Au retour, Nickel -c’est ainsi qu’on l’appelait dans son village- a passé un hiver entier à écrire le récit de cette expérience terrible et traumatisante: inutile de dire que tout ce récit, écrit dans un style très vivant et sans une rature, qui fourmille de dates, de noms de lieux, de personnes, d’unités, a été rendu entièrement de mémoire car, au cours de ses tribulations dans les tranchées il n’était évidemment pas question ni de tenir ni de conserver des notes ou un journal ou quoi que ce soit d’approchant. Et il range ces 6 cahiers sur une vielle poutre dans sa maison, mais il n’oublie pas ces terribles années de guerre et ne cesse d’en parler à ses proches.
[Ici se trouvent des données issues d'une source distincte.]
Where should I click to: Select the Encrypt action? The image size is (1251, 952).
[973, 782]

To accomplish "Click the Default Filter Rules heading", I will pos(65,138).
Quarante-cinq années passent: jeune étudiant et ami de la famille RICHERT par mes parents et grand parents qui habitaient le même village, Dominique me parlait de ses années de guerre chaque fois que j’allais le voir. Et lorsqu’un jour il m’a sorti ses cahiers je lui dis, après avoir déchiffré laborieusement leur petit écriture gothique, qu’il fallait absolument les publier. Après une année passée à retranscrire ces textes, je contactai de nombreux éditeurs et auteurs allemands. Et finalement Heinrich BÖLL, Prix Nobel de Littérature, le transmit au centre d’archives sur la guerre de Fribourg où encore vingt ans plus tard, 2 jeunes étudiants allemands en doctorat le retrouveront et le feront publier non sans avoir constaté auparavant l’a concordance remarquable des citations de dates, lieux et nom, et la télévision allemande en fera un film.
Dominique RICHERT était mort quand son livre est paru, d’abord en Allemagne puis en France. Mais son livre reste un témoignage exceptionnel de la Grande Guerre vécue par un simple soldat, des possibilités stupéfiantes de la mémoire humaine et des aventures étonnantes de 6 cahiers d’écolier grignotés par les souris.
jc Faffa
Et je pense qu’il est intéressant de souligner cet aspect tout à fait miraculeux, incroyable, inexplicable, unique de ce livre :
-Prenons par exemple les pages 70 à 117 du livre : Nickel y mentionne successivement les petites localités suivantes où il a passé dans les Carpates : Muncaks, Volocs, Vereky, Orawa, Zwinin, Gorlitze-Tarnow, Skole, Zurawno, Stroyi, Dniester, Rohatin, Liftira Gorna, Zlota Lipa, Brzezany, Przemyslamy, Lwow, Rawa Ruska, Gambeschow etc On va m’objecter que Nickel a peut-être trouvé une carte de la région Carpates-Russie.
A Saint Ulrich, en 1915 ??? haha ! Et une carte qui indique les tout petits villages ? Comme par exemple le « Hameau de Kekeli , quelques baraques en bois couvertes de paille » mentionné page 163 ??? Impossible !
Et il y a des centaines, voire des milliers, de citations comme cela : lieux, dates, noms de personnes ou d’unités, , grades, évènements …. Et tout cela sans un seul cahier ou carnet de notes ? Rapporté ensuite dans ses mémoires sans une rature ? Et Angelika Tramitz, en bonne doctorante allemande, a vérifié tout cela aux sources indiscutables et n’a pu que confirmer que tout « collait ».